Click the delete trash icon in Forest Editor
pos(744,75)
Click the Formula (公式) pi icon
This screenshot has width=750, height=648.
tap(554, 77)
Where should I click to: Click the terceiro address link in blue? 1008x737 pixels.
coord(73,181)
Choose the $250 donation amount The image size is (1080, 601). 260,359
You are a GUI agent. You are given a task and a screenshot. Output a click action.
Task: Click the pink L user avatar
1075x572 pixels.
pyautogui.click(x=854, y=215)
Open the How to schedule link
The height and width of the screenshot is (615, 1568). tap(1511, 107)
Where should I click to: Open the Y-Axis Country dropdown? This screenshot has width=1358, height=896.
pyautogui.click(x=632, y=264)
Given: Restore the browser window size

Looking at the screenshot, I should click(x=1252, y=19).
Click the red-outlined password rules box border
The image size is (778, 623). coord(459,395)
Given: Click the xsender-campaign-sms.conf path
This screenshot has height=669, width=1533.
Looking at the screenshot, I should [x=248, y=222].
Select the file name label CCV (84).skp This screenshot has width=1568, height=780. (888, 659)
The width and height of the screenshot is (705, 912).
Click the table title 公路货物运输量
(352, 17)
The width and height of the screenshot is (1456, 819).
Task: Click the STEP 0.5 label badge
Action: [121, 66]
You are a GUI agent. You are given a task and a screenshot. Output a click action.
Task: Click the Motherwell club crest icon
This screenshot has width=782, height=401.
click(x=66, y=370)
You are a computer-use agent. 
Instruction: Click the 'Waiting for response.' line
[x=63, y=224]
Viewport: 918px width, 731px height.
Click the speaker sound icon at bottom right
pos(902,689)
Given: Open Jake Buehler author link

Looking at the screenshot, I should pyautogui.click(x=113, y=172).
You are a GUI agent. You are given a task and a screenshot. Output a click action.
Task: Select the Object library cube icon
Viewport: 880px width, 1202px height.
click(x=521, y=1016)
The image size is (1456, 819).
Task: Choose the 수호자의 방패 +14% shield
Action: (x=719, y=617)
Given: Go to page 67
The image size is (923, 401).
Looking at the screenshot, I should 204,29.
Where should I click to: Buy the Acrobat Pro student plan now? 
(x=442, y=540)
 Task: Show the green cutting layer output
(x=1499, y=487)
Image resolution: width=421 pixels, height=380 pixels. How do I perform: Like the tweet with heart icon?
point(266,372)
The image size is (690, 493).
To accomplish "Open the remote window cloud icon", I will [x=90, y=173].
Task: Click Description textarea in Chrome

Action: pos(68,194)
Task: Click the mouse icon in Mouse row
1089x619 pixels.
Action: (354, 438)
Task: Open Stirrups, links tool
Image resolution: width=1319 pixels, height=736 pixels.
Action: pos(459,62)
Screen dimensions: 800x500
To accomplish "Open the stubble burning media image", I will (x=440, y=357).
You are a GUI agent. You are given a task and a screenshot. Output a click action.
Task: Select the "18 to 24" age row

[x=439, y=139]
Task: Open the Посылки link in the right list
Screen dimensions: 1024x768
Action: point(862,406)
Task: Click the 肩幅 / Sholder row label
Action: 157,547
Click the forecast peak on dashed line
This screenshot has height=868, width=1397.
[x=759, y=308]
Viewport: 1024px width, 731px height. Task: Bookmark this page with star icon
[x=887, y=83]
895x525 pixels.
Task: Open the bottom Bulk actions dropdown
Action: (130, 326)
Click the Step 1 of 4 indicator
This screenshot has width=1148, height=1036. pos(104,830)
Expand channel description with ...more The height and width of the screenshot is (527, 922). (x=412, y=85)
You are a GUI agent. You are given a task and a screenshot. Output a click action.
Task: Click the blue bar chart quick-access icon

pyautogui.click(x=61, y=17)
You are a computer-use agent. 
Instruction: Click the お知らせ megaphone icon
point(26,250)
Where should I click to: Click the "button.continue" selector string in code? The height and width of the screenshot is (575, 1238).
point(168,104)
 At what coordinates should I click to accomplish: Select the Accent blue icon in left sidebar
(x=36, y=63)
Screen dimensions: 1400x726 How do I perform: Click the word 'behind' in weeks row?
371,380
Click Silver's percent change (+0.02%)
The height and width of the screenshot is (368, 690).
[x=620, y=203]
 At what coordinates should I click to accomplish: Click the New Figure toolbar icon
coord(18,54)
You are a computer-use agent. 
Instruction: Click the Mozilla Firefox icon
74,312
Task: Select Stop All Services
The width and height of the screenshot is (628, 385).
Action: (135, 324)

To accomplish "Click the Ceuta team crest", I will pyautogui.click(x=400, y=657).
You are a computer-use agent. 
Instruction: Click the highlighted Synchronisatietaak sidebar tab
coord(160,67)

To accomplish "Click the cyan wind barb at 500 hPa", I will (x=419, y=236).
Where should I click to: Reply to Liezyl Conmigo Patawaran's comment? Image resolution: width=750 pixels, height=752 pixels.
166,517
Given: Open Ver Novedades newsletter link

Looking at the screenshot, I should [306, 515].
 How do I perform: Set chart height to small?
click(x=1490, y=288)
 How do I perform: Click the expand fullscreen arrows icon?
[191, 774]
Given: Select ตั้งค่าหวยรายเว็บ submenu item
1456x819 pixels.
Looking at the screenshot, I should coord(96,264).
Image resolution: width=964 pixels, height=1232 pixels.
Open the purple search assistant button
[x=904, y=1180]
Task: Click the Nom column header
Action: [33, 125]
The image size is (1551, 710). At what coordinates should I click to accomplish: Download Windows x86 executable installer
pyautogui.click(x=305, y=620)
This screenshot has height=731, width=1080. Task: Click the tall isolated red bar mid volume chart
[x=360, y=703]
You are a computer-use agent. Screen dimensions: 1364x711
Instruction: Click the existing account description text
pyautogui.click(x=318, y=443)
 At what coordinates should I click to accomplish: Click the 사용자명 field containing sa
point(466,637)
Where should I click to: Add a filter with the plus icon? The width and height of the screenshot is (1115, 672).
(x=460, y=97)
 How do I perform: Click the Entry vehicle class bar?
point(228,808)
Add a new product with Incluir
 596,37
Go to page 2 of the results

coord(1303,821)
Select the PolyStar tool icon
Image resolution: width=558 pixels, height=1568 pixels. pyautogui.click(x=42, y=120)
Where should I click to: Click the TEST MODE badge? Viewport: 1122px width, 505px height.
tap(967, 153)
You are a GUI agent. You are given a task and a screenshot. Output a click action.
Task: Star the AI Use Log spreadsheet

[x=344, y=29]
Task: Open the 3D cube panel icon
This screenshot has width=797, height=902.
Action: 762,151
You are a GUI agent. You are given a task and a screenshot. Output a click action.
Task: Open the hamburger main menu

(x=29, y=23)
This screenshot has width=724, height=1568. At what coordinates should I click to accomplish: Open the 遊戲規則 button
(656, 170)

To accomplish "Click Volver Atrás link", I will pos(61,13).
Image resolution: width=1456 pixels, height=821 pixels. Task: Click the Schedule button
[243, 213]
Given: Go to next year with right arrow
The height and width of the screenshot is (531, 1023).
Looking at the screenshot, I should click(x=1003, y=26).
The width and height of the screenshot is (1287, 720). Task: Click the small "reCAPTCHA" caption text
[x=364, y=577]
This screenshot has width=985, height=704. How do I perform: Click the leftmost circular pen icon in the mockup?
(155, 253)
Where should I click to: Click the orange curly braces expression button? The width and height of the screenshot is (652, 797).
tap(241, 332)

====

** Problem requirements **
Could you write out all the entries exactly as given?

** Answer to the exercise **
Click the delete trash icon in Forest Editor
pos(744,75)
Click the Formula (公式) pi icon
This screenshot has width=750, height=648.
tap(554, 77)
Where should I click to: Click the terceiro address link in blue? 1008x737 pixels.
coord(73,181)
Choose the $250 donation amount The image size is (1080, 601). 260,359
You are a GUI agent. You are given a task and a screenshot. Output a click action.
Task: Click the pink L user avatar
1075x572 pixels.
pyautogui.click(x=854, y=215)
Open the How to schedule link
The height and width of the screenshot is (615, 1568). tap(1511, 107)
Where should I click to: Open the Y-Axis Country dropdown? This screenshot has width=1358, height=896.
pyautogui.click(x=632, y=264)
Given: Restore the browser window size

Looking at the screenshot, I should click(x=1252, y=19).
Click the red-outlined password rules box border
The image size is (778, 623). coord(459,395)
Given: Click the xsender-campaign-sms.conf path
This screenshot has height=669, width=1533.
Looking at the screenshot, I should [x=248, y=222].
Select the file name label CCV (84).skp This screenshot has width=1568, height=780. (888, 659)
The width and height of the screenshot is (705, 912).
Click the table title 公路货物运输量
(352, 17)
The width and height of the screenshot is (1456, 819).
Task: Click the STEP 0.5 label badge
Action: [121, 66]
You are a GUI agent. You are given a task and a screenshot. Output a click action.
Task: Click the Motherwell club crest icon
This screenshot has width=782, height=401.
click(x=66, y=370)
You are a computer-use agent. 
Instruction: Click the 'Waiting for response.' line
[x=63, y=224]
Viewport: 918px width, 731px height.
Click the speaker sound icon at bottom right
pos(902,689)
Given: Open Jake Buehler author link

Looking at the screenshot, I should pyautogui.click(x=113, y=172).
You are a GUI agent. You are given a task and a screenshot. Output a click action.
Task: Select the Object library cube icon
Viewport: 880px width, 1202px height.
click(x=521, y=1016)
The image size is (1456, 819).
Task: Choose the 수호자의 방패 +14% shield
Action: (x=719, y=617)
Given: Go to page 67
The image size is (923, 401).
Looking at the screenshot, I should 204,29.
Where should I click to: Buy the Acrobat Pro student plan now? 
(x=442, y=540)
 Task: Show the green cutting layer output
(x=1499, y=487)
Image resolution: width=421 pixels, height=380 pixels. How do I perform: Like the tweet with heart icon?
point(266,372)
The image size is (690, 493).
To accomplish "Open the remote window cloud icon", I will [x=90, y=173].
Task: Click Description textarea in Chrome

Action: pos(68,194)
Task: Click the mouse icon in Mouse row
1089x619 pixels.
Action: (354, 438)
Task: Open Stirrups, links tool
Image resolution: width=1319 pixels, height=736 pixels.
Action: pos(459,62)
Screen dimensions: 800x500
To accomplish "Open the stubble burning media image", I will (x=440, y=357).
You are a GUI agent. You are given a task and a screenshot. Output a click action.
Task: Select the "18 to 24" age row

[x=439, y=139]
Task: Open the Посылки link in the right list
Screen dimensions: 1024x768
Action: point(862,406)
Task: Click the 肩幅 / Sholder row label
Action: 157,547
Click the forecast peak on dashed line
This screenshot has height=868, width=1397.
[x=759, y=308]
Viewport: 1024px width, 731px height. Task: Bookmark this page with star icon
[x=887, y=83]
895x525 pixels.
Task: Open the bottom Bulk actions dropdown
Action: (130, 326)
Click the Step 1 of 4 indicator
This screenshot has width=1148, height=1036. pos(104,830)
Expand channel description with ...more The height and width of the screenshot is (527, 922). (x=412, y=85)
You are a GUI agent. You are given a task and a screenshot. Output a click action.
Task: Click the blue bar chart quick-access icon

pyautogui.click(x=61, y=17)
You are a computer-use agent. 
Instruction: Click the お知らせ megaphone icon
point(26,250)
Where should I click to: Click the "button.continue" selector string in code? The height and width of the screenshot is (575, 1238).
point(168,104)
 At what coordinates should I click to accomplish: Select the Accent blue icon in left sidebar
(x=36, y=63)
Screen dimensions: 1400x726 How do I perform: Click the word 'behind' in weeks row?
371,380
Click Silver's percent change (+0.02%)
The height and width of the screenshot is (368, 690).
[x=620, y=203]
 At what coordinates should I click to accomplish: Click the New Figure toolbar icon
coord(18,54)
You are a computer-use agent. 
Instruction: Click the Mozilla Firefox icon
74,312
Task: Select Stop All Services
The width and height of the screenshot is (628, 385).
Action: (135, 324)

To accomplish "Click the Ceuta team crest", I will pyautogui.click(x=400, y=657).
You are a computer-use agent. 
Instruction: Click the highlighted Synchronisatietaak sidebar tab
coord(160,67)

To accomplish "Click the cyan wind barb at 500 hPa", I will (x=419, y=236).
Where should I click to: Reply to Liezyl Conmigo Patawaran's comment? Image resolution: width=750 pixels, height=752 pixels.
166,517
Given: Open Ver Novedades newsletter link

Looking at the screenshot, I should [306, 515].
 How do I perform: Set chart height to small?
click(x=1490, y=288)
 How do I perform: Click the expand fullscreen arrows icon?
[191, 774]
Given: Select ตั้งค่าหวยรายเว็บ submenu item
1456x819 pixels.
Looking at the screenshot, I should coord(96,264).
Image resolution: width=964 pixels, height=1232 pixels.
Open the purple search assistant button
[x=904, y=1180]
Task: Click the Nom column header
Action: [33, 125]
The image size is (1551, 710). At what coordinates should I click to accomplish: Download Windows x86 executable installer
pyautogui.click(x=305, y=620)
This screenshot has height=731, width=1080. Task: Click the tall isolated red bar mid volume chart
[x=360, y=703]
You are a computer-use agent. Screen dimensions: 1364x711
Instruction: Click the existing account description text
pyautogui.click(x=318, y=443)
 At what coordinates should I click to accomplish: Click the 사용자명 field containing sa
point(466,637)
Where should I click to: Add a filter with the plus icon? The width and height of the screenshot is (1115, 672).
(x=460, y=97)
 How do I perform: Click the Entry vehicle class bar?
point(228,808)
Add a new product with Incluir
 596,37
Go to page 2 of the results

coord(1303,821)
Select the PolyStar tool icon
Image resolution: width=558 pixels, height=1568 pixels. pyautogui.click(x=42, y=120)
Where should I click to: Click the TEST MODE badge? Viewport: 1122px width, 505px height.
tap(967, 153)
You are a GUI agent. You are given a task and a screenshot. Output a click action.
Task: Star the AI Use Log spreadsheet

[x=344, y=29]
Task: Open the 3D cube panel icon
This screenshot has width=797, height=902.
Action: 762,151
You are a GUI agent. You are given a task and a screenshot. Output a click action.
Task: Open the hamburger main menu

(x=29, y=23)
This screenshot has width=724, height=1568. At what coordinates should I click to accomplish: Open the 遊戲規則 button
(656, 170)

To accomplish "Click Volver Atrás link", I will pos(61,13).
Image resolution: width=1456 pixels, height=821 pixels. Task: Click the Schedule button
[243, 213]
Given: Go to next year with right arrow
The height and width of the screenshot is (531, 1023).
Looking at the screenshot, I should click(x=1003, y=26).
The width and height of the screenshot is (1287, 720). Task: Click the small "reCAPTCHA" caption text
[x=364, y=577]
This screenshot has width=985, height=704. How do I perform: Click the leftmost circular pen icon in the mockup?
(155, 253)
Where should I click to: Click the orange curly braces expression button? The width and height of the screenshot is (652, 797).
tap(241, 332)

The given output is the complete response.